» **Excerpted data**
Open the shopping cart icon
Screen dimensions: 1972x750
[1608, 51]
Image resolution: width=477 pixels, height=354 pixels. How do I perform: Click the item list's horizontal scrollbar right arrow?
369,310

» **Try it**
An exact, line-for-line copy is required: from the line containing "Screen dimensions: 1972x750" through the final line of the listing above, both included, with nothing else.

» **Response area**
Screen dimensions: 1972x750
[1608, 51]
Image resolution: width=477 pixels, height=354 pixels. How do I perform: Click the item list's horizontal scrollbar right arrow?
369,310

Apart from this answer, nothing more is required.